The difference between the promise and reality of LLMs and the difference between the promise and reality of humanoid robots are a different order of magnitude.
When a language model fumbles, its mistakes are still wrapped in convincing writing, so the error is only apparent if the user already knows what the answer should be.
When a humanoid robot fumbles, its mistakes are obvious because the physical world offers immediate feedback.
It's the difference between lying on your résumé that you're a world-class gymnast, and having to actually perform.
How much of this is due to nearly all humans already having advanced knowledge of what they would expect out of a humanoid robot in the home?
With the gymnast example, as a non-gymnast, I don’t know the difference between a high and low scoring routine on the floor or beam. If a humanoid robot did a routine and didn’t fall, I would assume all is well. I don’t know the technical details of what is required for a gymnastics competition.
This seems like the same idea as an LLM writing a paper that looks correct to someone who doesn’t already know the answer.
In a home context, this could look like the robot not practicing proper food safety or storage around someone who doesn’t know the details about that kind of thing, which is a good number of people. What it’s doing might look correct enough, and it produces food you can eat… all is well, until you get sick and don’t know why.
Which gymnast competition? The well known ones are more beauty contests with/on gymnastics equipment. However there are also competitions where they measure objective things. I know what I like to see in a beauty contest, but that is also subjective. I too don't know what a technical competition is measuring, but I know they have objective things they look for.
I don’t know what you’re referring to when talking about gymnastics as a beauty contest.
I’m not an expert, but I know there are specific moves with various degrees of difficulty. I believe there is a max score based on that difficulty level, and any imperfection will lower that score, such as a foot pointed or flexed the wrong way at the wrong time, taking an extra step on a landing, etc.
I know all these rules exist, but I’m not an expert where I can say someone had their foot flexed when it should have been pointed. These details would go over my head, where a humanoid robot might get a pass from me, while an actual gymnast or judge would be able to see faults.
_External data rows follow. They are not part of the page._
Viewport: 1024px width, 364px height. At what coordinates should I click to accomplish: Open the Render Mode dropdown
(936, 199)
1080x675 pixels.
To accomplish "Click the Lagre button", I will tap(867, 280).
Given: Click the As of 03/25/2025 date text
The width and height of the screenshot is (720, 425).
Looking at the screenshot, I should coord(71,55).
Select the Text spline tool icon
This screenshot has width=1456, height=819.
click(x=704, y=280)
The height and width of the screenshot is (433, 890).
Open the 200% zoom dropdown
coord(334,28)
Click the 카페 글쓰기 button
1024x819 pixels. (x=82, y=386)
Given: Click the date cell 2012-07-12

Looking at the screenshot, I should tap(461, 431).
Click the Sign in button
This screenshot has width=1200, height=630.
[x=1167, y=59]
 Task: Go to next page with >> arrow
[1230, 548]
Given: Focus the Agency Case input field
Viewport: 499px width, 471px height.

I’m kinda torn between “genAI powered robots will have a ground truth reality as a reference, so they will ultimately be more grounded and effective that LLMs” and “LLMs are like drunk uncle Steve with his PHD swimming in vodka, and using genAI in robots will end up as well as having drunk uncle Steve drive home”.
Guardrails on tasks it will attempt are inevitable, but I can also see that becoming a paywalled enshitification farm.
Yeah, imagine "that guy from the pub" who is unemployed for years because he claims to be "overqualified for everything", and then add that he knows exactly how to convince you that he is capable of EVERYTHING you throw at him...
LLMs are much closer in practice, they're already useful for a pretty wide range of tasks. Humanoid robots are still comically clumsy and limited, barely able to complete scripted tech demos.
The difference is very easy to define and notorious difficult to solve: it is physics. And man is physics a hard problem to "solve".
Welcome to the world of hard tech not easy machine learning models. Capital is in short supply, it doesn't go nearly as far and you don't get wild multiples in return if you even get any.